Dampak miras lainnya adalah ketika para pria / suami ini pulang ke rumah, karena sudah terpe­ngaruh oleh alkohol yang berkadar tinggi, maka jika terdapat sedikit ketidak nyamanan suasana di rumah (urusan makan, bahkan sampai “tempat tidur”), maka serta merta keluar caci maki, perkelahian bahkan sampai pemukulan / KDRT). Bagi mereka yang masih bujang / single, gaya hidup sex bebas / free sex adalah sebagai salah satu pilihan yang semakin trendy.  Tak masalah dengan free sex, itu sudah biasa di antara kalangan anak muda !!! Begitu selo- roh salah seorang anak muda.

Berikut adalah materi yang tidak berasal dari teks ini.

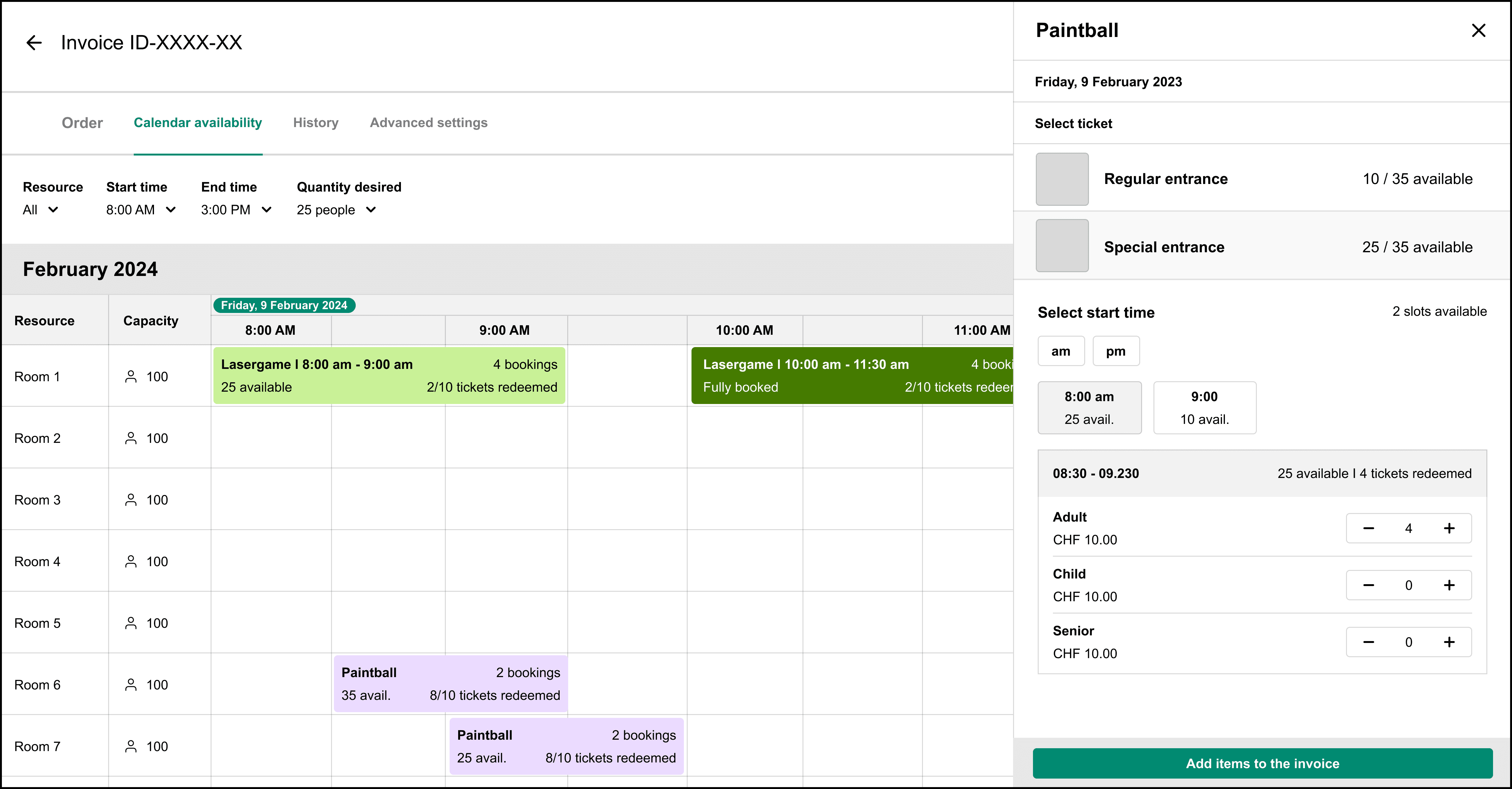This screenshot has height=789, width=1512.
Task: Choose the 9:00 start time slot
Action: click(x=1204, y=408)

Tentunya, kita tidak menutup mata dengan gaya hidup anak muda dijaman now, free sex, hamil di luar nikah, narkoba, hedonistik, narsistik. Bahkan dari sepuluh pasang muda mudi yang menikah, mungkin 8 pasang adalah pasangan yang hamil di luar nikah termasuk free sex. Kondisi ini sudah terjadi bukan hanya di Maluku, bahkan di seluruh Indonesia.

Semakin miris bukan kehidupan para generasi muda kita. Tiga generasi di atas kita tentunya, hanya bisa geleng geleng kepala mengamati situasi dan kondisi kemerosotan moral yang semakin tak terben­dung.

Muncul sebuah pertanyaan lagi, apakah gaya hidup seorang anak muda harus ditandai dengan adanya sebuah kebebasan/freedom pada berbagai sisi. Dari kebebasan dalam pergaulan termasuk free sex, menentukan dan memilih arah serta tujuan masa depannya, sampai terdapat sebuah slogan, ini hidup gue ini cara gue  !!!

Orang tua, keluarga apalagi guru tidak berhak turut campur !!!

Fakta yang lebih menyedihkan, hal ini juga menerpa kaum muda gereja. Anak muda gereja tidak berbeda dengan kaum muda pada umumnya. Belum terjadi proses garam dan terang yang menerangi “dunia yang gelap”. Seperti salah satu satu bait syair lagu Mars AMGPM. Yaitu menjadi garam dan terang bagi dunia. Bagaimana bersedia menjadi garam dan terang jika gaya hidup anak muda dunia tidak berbeda dengan anak muda gereja??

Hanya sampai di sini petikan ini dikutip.